§ Work to complete
Rewrite all of the records below with every instance of "screenshot" changed to "screen capture" and everything else left unchanged. Leave the pictures out of your answer.
___
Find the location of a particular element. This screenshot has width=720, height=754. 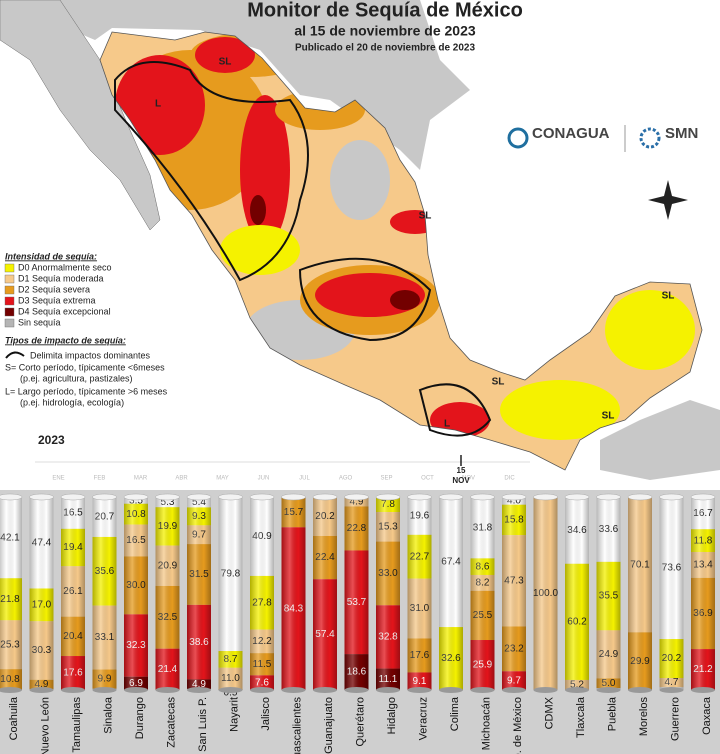

value-label: 25.9 is located at coordinates (483, 666).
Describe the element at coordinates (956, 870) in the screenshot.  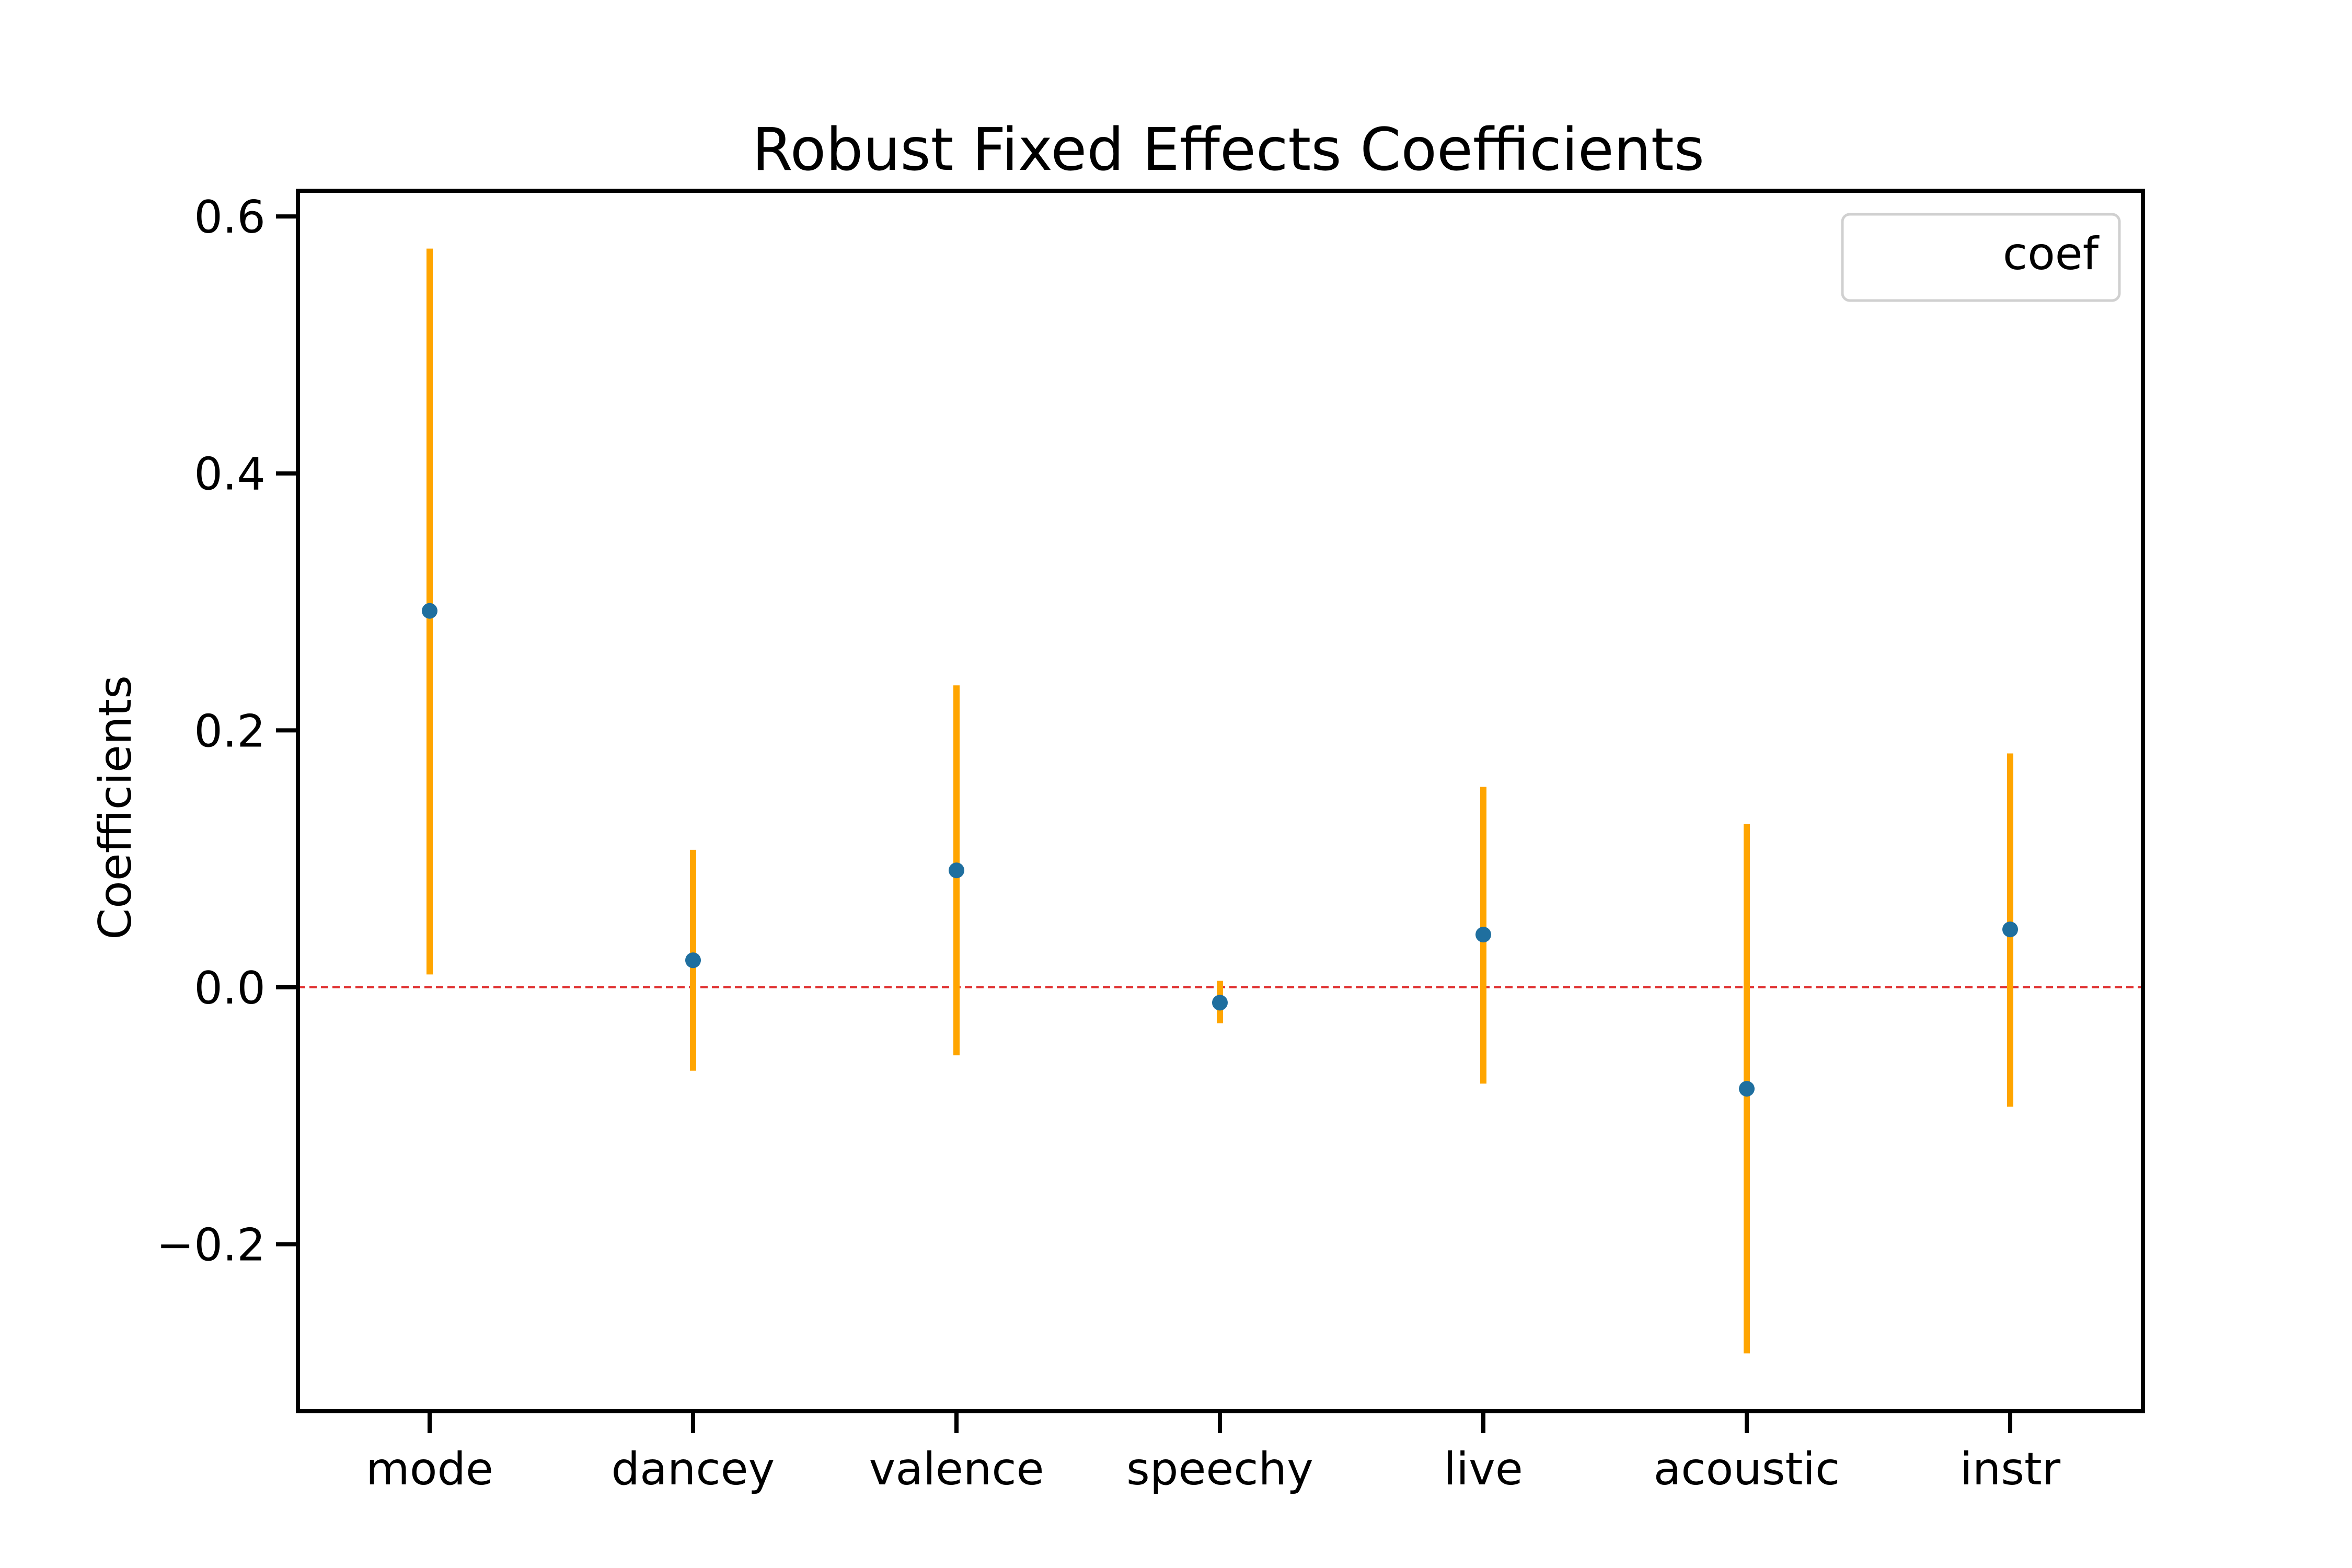
I see `point-valence` at that location.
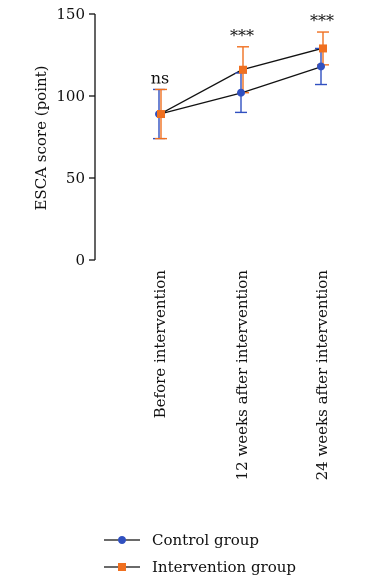  I want to click on legend-label-1: Intervention group, so click(224, 567).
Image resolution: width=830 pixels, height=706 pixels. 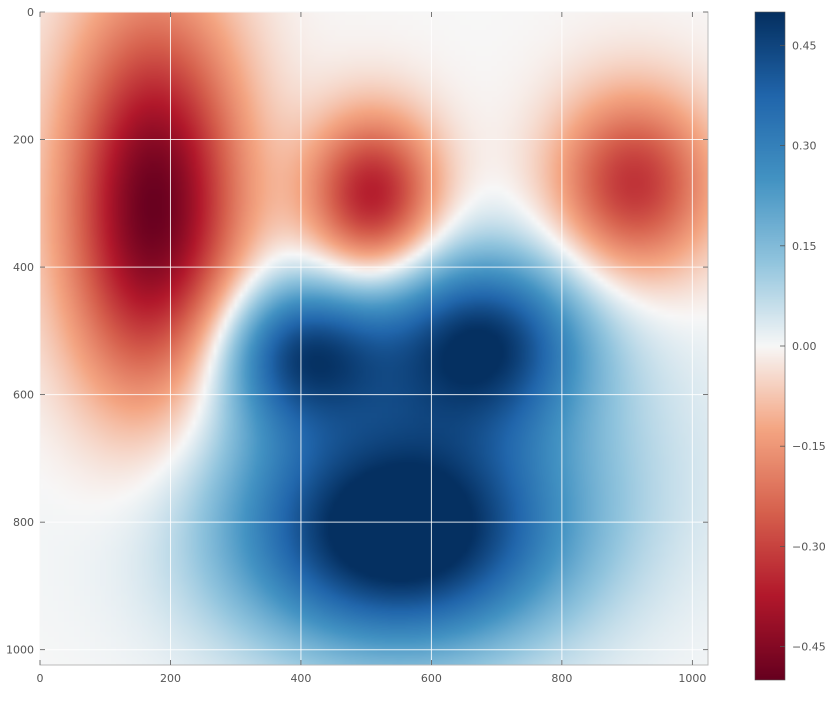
___
§ Exercise solution
Find the location of a particular element. This screen capture has width=720, height=754. 

value-label: 25.9 is located at coordinates (483, 666).
Describe the element at coordinates (956, 870) in the screen capture.  
I see `point-valence` at that location.
  I want to click on legend-label-1: Intervention group, so click(224, 567).
Image resolution: width=830 pixels, height=706 pixels. 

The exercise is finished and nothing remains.